When two or more people join together for a common purpose, usually the purpose of doing business for profit, such an association is called a Partnership. Partners do business under a trade name for instance Mr. Kagya of the Sole Proprietorship can bring in his friend Mr. Lau as a partner and can trade under the name of Nshomi Trading Company. For purposes of the law it really means Kagya and Lau trading in partnership under the name and style of Nshomi Trading Company. The Partnership has an existence of its own to the extent that it can sue and be sued in its own name. However, the consequences of a liability against the partnership are that each of the partners is fully liable to the entire extent of the debt. In law, each partner is the agent for the other. The act of one partner binds the firm and the other partners.

Distinction between Company and Partnership

1. A Partnership firm is sum total of persons who have come together to share the profits of the business carried on by them or any of them. It does not have a separate legal entity. A Company is association of persons who have come together for a specific purpose. The company has a separate legal entity as soon as it is incorporated under law.
 2. Liability of the partners is unlimited. However, the liability of shareholders of a limited company is limited to the extent of unpaid share or to the tune of the unpaid amount guaranteed by the shareholder.
3. Property of the firm belongs to the partners and they are collectively entitled to it. In case of a company, the property belongs to the company and not to its members.

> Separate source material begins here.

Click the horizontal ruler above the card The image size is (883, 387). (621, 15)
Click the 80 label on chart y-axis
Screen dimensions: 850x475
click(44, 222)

4. A partner cannot transfer his shares in the partnership firm without the consent of all other partners. In case of a company, shares may be transferred without the permission of the other members, in absence of any provision to the contrary in the articles of association of the company.
 5. There must be at least 2 members in order to form a partnership firm. The minimum number of members necessary for a public company is seven and two for a private company.
6. On the death of any partner, the partnership is dissolved unless there is provision to the contrary. On the death of the shareholder, the company' existence does not get terminated.